Lessons had been learned - it was a lack of readiness that had nearly brought the company to its knees during the personal computer revolution.

The best thing since sliced ham

International Business Machines was incorporated in 1911, and made everything from scales and timeclocks to meat and cheese slicers.

It soon realised that there was a bigger future in computing and tabulating equipment than in neat slices of ham. The refocused company grew rapidly.


[ image:  ]
IBM was at the forefront of computer development in the years after World War II, refining mainframe systems and changing the way the technology was sold, resulting in the separate software and services industries of today.

PC revolution caused turmoil

But the PC revolution of the 1980s put the focus on individual desktops rather than business applications at a corporate level.

IBM was thrown into turmoil - by 1993 annual net losses reached $8bn.

When Mr Gerstner took over, there was pressure to split IBM into separate companies. He resisted it, preferring to continue IBM's tradition of delivering integrated systems to customers.

And he made sure the company was ready to handle the challenges of the Internet and network computing.

Dinosaur now sleek operator

"Of all the things we have reason to feel good about, perhaps most encouraging is the fact that a new world we first described four years ago is becoming a reality," he told stockholders in February.

"As early as 1995 we said the Net would be about business and commerce, and that it would be a vocational medium, where real work - work that matters - gets done.

"At that time we expected some people to yawn. We were wrong. They laughed. Today our competitors aren't laughing."

Under Mr Gerstner's guidance, the dinosaur of recent years has become a sleek and innovative operator.

On the cutting edge

It still produces mainframes, which are now back in favour as they can handle complex Internet operations by computing up to 1.6 billion instructions a second.


[ image: Nearly half of all laptops contain an IBM hard-disk drive]
Nearly half of all laptops contain an IBM hard-disk drive
But the company is also producing breakthroughs in computer chip technology, speeding up operations and reducing energy consumption.

And it has worked to explore the field of "pervasive computing".

Computer-like devices are embedded in phones, cars and household appliances, able to talk to each other and even tell suppliers when faulty parts need replacing.

Predicting double digit growth in earnings, Lou Gerstner now tells Wall Street investors that IBM generates more revenue, and decidedly more profits from the Internet, than the world's top 25 Internet stocks combined.

"Gerstner was uncharacteristically positive," said analyst Gary Helmig of SoundView Technology Group. "His discussion really had no storm clouds in it at all.

"He talked about huge pent-up demand for computer applications which haven't been done in 1999 and that there's also e-commerce demand fuelling IBM's growth", Mr Helmig said. "So he's looking for a very strong 2000."

Certainly IBM enters the new millennium in fine shape and perhaps with some of its best days still ahead of it.

Upbeat message

IBM's recent history shows how even big players can get crumpled by the crashing waves of new technology.
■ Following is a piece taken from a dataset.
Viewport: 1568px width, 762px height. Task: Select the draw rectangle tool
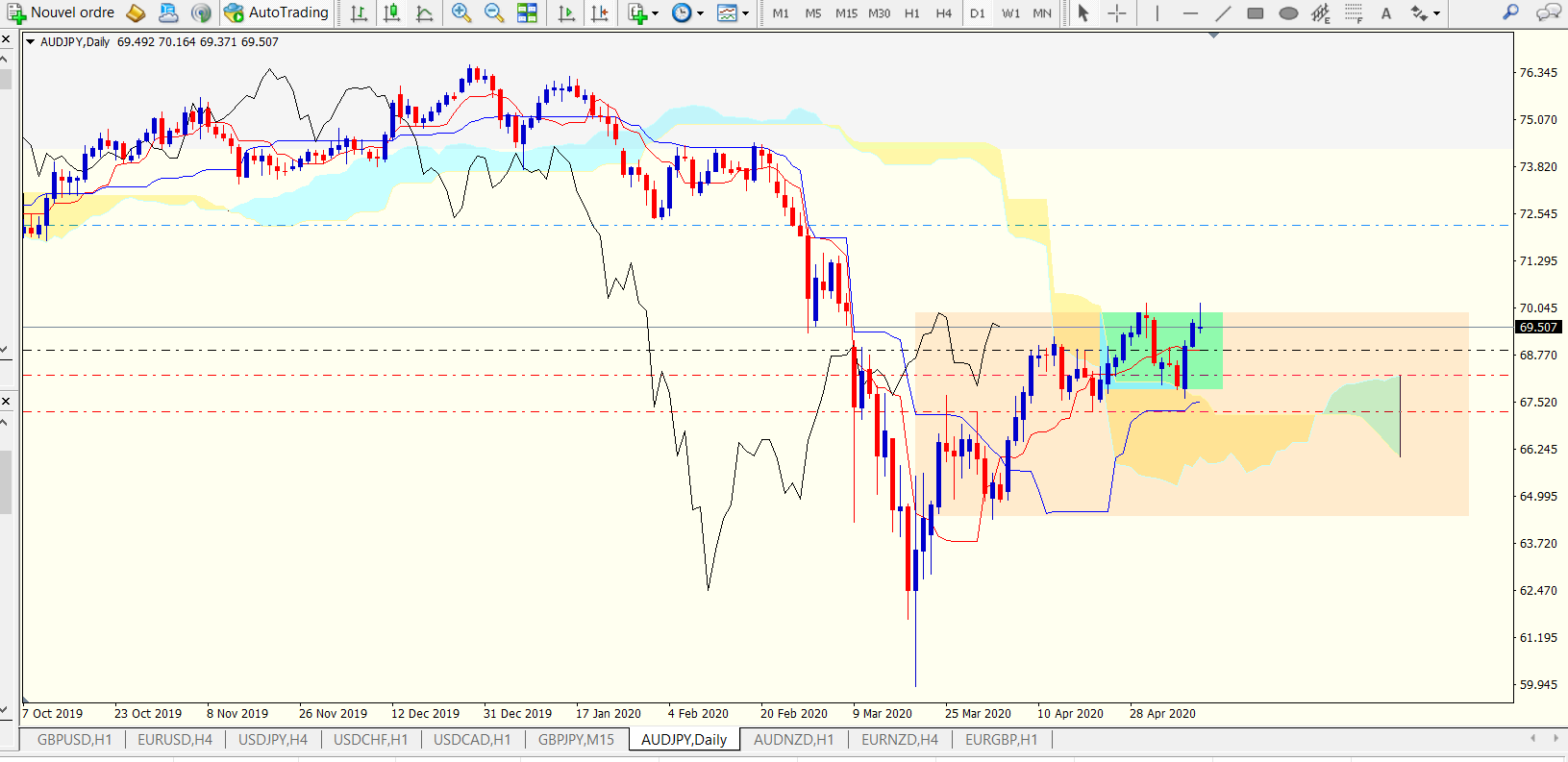[x=1256, y=13]
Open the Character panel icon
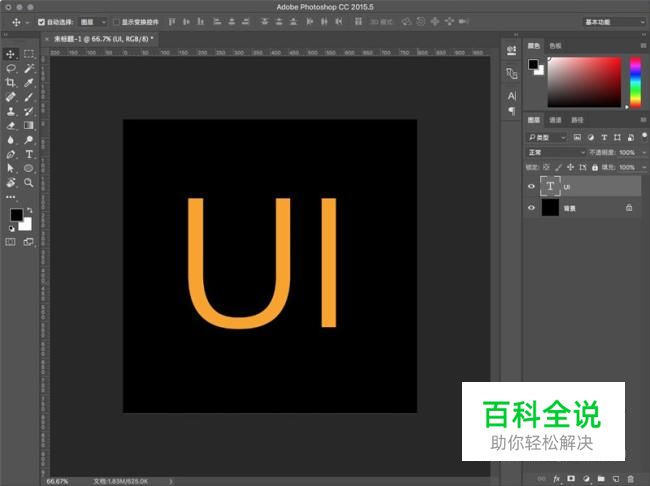This screenshot has height=486, width=650. (x=511, y=94)
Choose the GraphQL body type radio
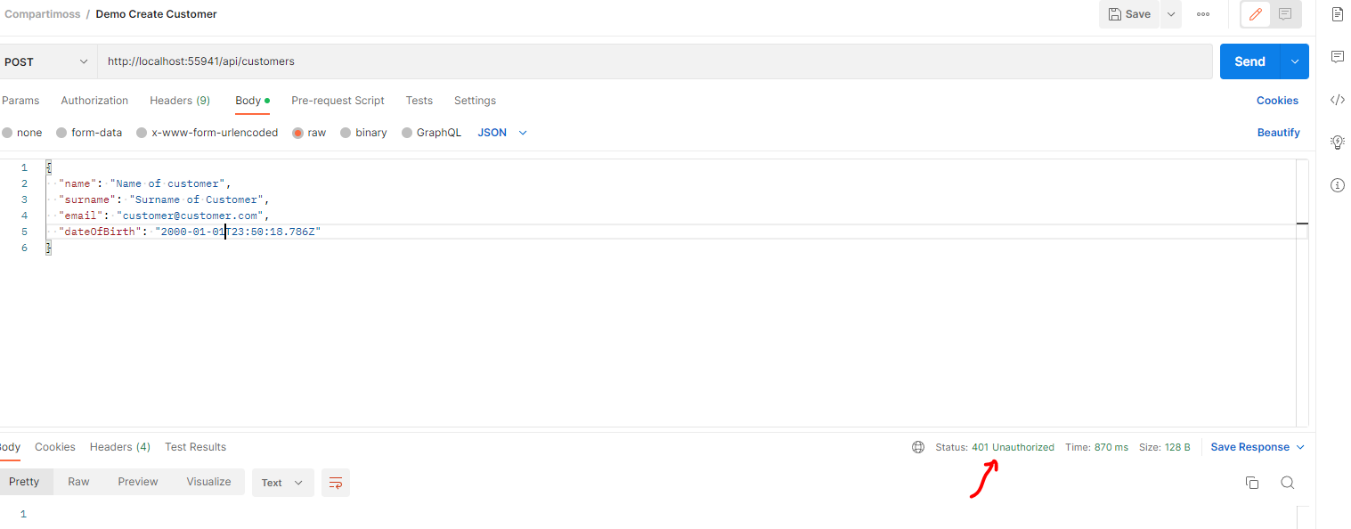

But its revival is a lesson in playing to a company's strengths and being bold enough to predict the next big thing.

Lou Gerstner was perhaps entitled to feel upbeat in his message to stockholders this year.

"When we started this journey in the spring of 1993 our future was uncertain," he said.

"Six years later, we're a company that can look forward to the future and say with confidence that our aspiration, our goal and our plan, is move to the head of the pack - in market leadership, thought leadership and technological leadership."